(Stored data entries)
* * * * * * * * *
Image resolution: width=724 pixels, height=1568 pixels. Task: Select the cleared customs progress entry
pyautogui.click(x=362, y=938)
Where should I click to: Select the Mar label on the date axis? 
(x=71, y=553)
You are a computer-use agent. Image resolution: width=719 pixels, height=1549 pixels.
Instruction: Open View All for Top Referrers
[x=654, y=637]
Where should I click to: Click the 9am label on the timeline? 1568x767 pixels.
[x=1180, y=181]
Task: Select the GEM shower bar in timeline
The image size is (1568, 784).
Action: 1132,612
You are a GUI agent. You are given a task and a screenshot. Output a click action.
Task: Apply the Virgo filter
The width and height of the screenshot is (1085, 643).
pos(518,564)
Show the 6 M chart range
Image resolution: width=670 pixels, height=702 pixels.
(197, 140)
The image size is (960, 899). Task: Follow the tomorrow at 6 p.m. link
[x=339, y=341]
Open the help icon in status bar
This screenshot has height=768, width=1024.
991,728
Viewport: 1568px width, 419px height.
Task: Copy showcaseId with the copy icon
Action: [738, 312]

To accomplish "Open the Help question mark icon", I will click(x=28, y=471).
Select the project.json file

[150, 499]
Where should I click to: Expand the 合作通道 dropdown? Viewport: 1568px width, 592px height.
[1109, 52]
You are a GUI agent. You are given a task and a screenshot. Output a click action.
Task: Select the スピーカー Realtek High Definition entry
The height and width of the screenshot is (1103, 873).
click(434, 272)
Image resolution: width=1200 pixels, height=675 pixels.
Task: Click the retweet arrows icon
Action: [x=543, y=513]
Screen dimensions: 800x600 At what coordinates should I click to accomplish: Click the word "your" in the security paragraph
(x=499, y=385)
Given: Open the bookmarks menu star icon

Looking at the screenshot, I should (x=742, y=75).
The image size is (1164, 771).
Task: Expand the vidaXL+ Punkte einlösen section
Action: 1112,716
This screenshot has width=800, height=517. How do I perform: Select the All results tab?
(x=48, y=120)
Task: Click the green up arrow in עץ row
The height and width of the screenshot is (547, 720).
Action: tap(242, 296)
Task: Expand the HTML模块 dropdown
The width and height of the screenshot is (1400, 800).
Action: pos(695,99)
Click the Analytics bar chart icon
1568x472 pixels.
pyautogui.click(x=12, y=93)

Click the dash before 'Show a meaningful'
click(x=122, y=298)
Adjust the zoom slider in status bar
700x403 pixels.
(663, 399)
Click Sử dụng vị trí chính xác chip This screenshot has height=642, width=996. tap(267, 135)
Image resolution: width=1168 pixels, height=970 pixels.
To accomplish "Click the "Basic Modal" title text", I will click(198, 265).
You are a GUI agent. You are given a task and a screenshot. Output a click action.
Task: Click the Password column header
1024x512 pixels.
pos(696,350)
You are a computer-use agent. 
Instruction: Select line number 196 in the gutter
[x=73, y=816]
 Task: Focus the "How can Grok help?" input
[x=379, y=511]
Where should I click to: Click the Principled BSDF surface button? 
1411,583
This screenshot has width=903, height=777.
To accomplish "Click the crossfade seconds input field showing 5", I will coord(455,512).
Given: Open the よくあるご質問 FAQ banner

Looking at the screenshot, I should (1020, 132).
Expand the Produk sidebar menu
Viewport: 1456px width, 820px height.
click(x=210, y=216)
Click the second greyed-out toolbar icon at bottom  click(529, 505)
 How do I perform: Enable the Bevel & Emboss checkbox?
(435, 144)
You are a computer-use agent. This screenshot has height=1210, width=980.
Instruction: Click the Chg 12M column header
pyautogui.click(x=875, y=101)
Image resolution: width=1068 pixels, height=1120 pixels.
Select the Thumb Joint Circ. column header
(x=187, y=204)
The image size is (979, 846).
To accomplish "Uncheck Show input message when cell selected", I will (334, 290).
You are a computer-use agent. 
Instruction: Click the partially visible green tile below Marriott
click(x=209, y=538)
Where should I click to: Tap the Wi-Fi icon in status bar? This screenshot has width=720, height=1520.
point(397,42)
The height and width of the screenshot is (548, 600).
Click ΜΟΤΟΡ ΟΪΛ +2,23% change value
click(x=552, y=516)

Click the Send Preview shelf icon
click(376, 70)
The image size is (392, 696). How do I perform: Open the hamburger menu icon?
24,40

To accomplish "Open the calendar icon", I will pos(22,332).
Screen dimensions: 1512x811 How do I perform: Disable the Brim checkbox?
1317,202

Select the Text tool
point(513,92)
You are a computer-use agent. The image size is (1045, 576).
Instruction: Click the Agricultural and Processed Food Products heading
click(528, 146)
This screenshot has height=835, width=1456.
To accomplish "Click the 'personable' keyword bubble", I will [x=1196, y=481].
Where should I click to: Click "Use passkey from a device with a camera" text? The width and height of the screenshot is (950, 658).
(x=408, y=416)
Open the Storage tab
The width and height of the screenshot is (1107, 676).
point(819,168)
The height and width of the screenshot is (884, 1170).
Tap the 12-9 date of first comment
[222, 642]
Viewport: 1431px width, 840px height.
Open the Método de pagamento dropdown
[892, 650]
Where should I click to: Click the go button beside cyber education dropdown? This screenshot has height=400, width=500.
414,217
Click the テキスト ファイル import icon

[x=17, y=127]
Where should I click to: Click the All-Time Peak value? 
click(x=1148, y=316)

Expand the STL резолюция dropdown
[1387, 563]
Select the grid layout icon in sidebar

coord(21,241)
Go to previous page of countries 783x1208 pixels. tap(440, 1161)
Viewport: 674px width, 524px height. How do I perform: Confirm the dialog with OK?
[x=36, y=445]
* * * * * * * * *
WHAT THE TASK ASKS
Every record above must be repeated word for word.

RESULT
Image resolution: width=724 pixels, height=1568 pixels. Task: Select the cleared customs progress entry
pyautogui.click(x=362, y=938)
Where should I click to: Select the Mar label on the date axis? 
(x=71, y=553)
You are a computer-use agent. Image resolution: width=719 pixels, height=1549 pixels.
Instruction: Open View All for Top Referrers
[x=654, y=637]
Where should I click to: Click the 9am label on the timeline? 1568x767 pixels.
[x=1180, y=181]
Task: Select the GEM shower bar in timeline
The image size is (1568, 784).
Action: 1132,612
You are a GUI agent. You are given a task and a screenshot. Output a click action.
Task: Apply the Virgo filter
The width and height of the screenshot is (1085, 643).
pos(518,564)
Show the 6 M chart range
Image resolution: width=670 pixels, height=702 pixels.
(197, 140)
The image size is (960, 899). Task: Follow the tomorrow at 6 p.m. link
[x=339, y=341]
Open the help icon in status bar
This screenshot has height=768, width=1024.
991,728
Viewport: 1568px width, 419px height.
Task: Copy showcaseId with the copy icon
Action: [738, 312]

To accomplish "Open the Help question mark icon", I will click(x=28, y=471).
Select the project.json file

[150, 499]
Where should I click to: Expand the 合作通道 dropdown? Viewport: 1568px width, 592px height.
[1109, 52]
You are a GUI agent. You are given a task and a screenshot. Output a click action.
Task: Select the スピーカー Realtek High Definition entry
The height and width of the screenshot is (1103, 873).
click(434, 272)
Image resolution: width=1200 pixels, height=675 pixels.
Task: Click the retweet arrows icon
Action: [x=543, y=513]
Screen dimensions: 800x600 At what coordinates should I click to accomplish: Click the word "your" in the security paragraph
(x=499, y=385)
Given: Open the bookmarks menu star icon

Looking at the screenshot, I should (x=742, y=75).
The image size is (1164, 771).
Task: Expand the vidaXL+ Punkte einlösen section
Action: 1112,716
This screenshot has width=800, height=517. How do I perform: Select the All results tab?
(x=48, y=120)
Task: Click the green up arrow in עץ row
The height and width of the screenshot is (547, 720).
Action: tap(242, 296)
Task: Expand the HTML模块 dropdown
The width and height of the screenshot is (1400, 800).
Action: pos(695,99)
Click the Analytics bar chart icon
1568x472 pixels.
pyautogui.click(x=12, y=93)

Click the dash before 'Show a meaningful'
click(x=122, y=298)
Adjust the zoom slider in status bar
700x403 pixels.
(663, 399)
Click Sử dụng vị trí chính xác chip This screenshot has height=642, width=996. tap(267, 135)
Image resolution: width=1168 pixels, height=970 pixels.
To accomplish "Click the "Basic Modal" title text", I will click(198, 265).
You are a GUI agent. You are given a task and a screenshot. Output a click action.
Task: Click the Password column header
1024x512 pixels.
pos(696,350)
You are a computer-use agent. 
Instruction: Select line number 196 in the gutter
[x=73, y=816]
 Task: Focus the "How can Grok help?" input
[x=379, y=511]
Where should I click to: Click the Principled BSDF surface button? 
1411,583
This screenshot has width=903, height=777.
To accomplish "Click the crossfade seconds input field showing 5", I will coord(455,512).
Given: Open the よくあるご質問 FAQ banner

Looking at the screenshot, I should (1020, 132).
Expand the Produk sidebar menu
Viewport: 1456px width, 820px height.
click(x=210, y=216)
Click the second greyed-out toolbar icon at bottom  click(529, 505)
 How do I perform: Enable the Bevel & Emboss checkbox?
(435, 144)
You are a computer-use agent. This screenshot has height=1210, width=980.
Instruction: Click the Chg 12M column header
pyautogui.click(x=875, y=101)
Image resolution: width=1068 pixels, height=1120 pixels.
Select the Thumb Joint Circ. column header
(x=187, y=204)
The image size is (979, 846).
To accomplish "Uncheck Show input message when cell selected", I will (334, 290).
You are a computer-use agent. 
Instruction: Click the partially visible green tile below Marriott
click(x=209, y=538)
Where should I click to: Tap the Wi-Fi icon in status bar? This screenshot has width=720, height=1520.
point(397,42)
The height and width of the screenshot is (548, 600).
Click ΜΟΤΟΡ ΟΪΛ +2,23% change value
click(x=552, y=516)

Click the Send Preview shelf icon
click(376, 70)
The image size is (392, 696). How do I perform: Open the hamburger menu icon?
24,40

To accomplish "Open the calendar icon", I will pos(22,332).
Screen dimensions: 1512x811 How do I perform: Disable the Brim checkbox?
1317,202

Select the Text tool
point(513,92)
You are a computer-use agent. The image size is (1045, 576).
Instruction: Click the Agricultural and Processed Food Products heading
click(528, 146)
This screenshot has height=835, width=1456.
To accomplish "Click the 'personable' keyword bubble", I will [x=1196, y=481].
Where should I click to: Click "Use passkey from a device with a camera" text? The width and height of the screenshot is (950, 658).
(x=408, y=416)
Open the Storage tab
The width and height of the screenshot is (1107, 676).
point(819,168)
The height and width of the screenshot is (884, 1170).
Tap the 12-9 date of first comment
[222, 642]
Viewport: 1431px width, 840px height.
Open the Método de pagamento dropdown
[892, 650]
Where should I click to: Click the go button beside cyber education dropdown? This screenshot has height=400, width=500.
414,217
Click the テキスト ファイル import icon

[x=17, y=127]
Where should I click to: Click the All-Time Peak value? 
click(x=1148, y=316)

Expand the STL резолюция dropdown
[1387, 563]
Select the grid layout icon in sidebar

coord(21,241)
Go to previous page of countries 783x1208 pixels. tap(440, 1161)
Viewport: 674px width, 524px height. How do I perform: Confirm the dialog with OK?
[x=36, y=445]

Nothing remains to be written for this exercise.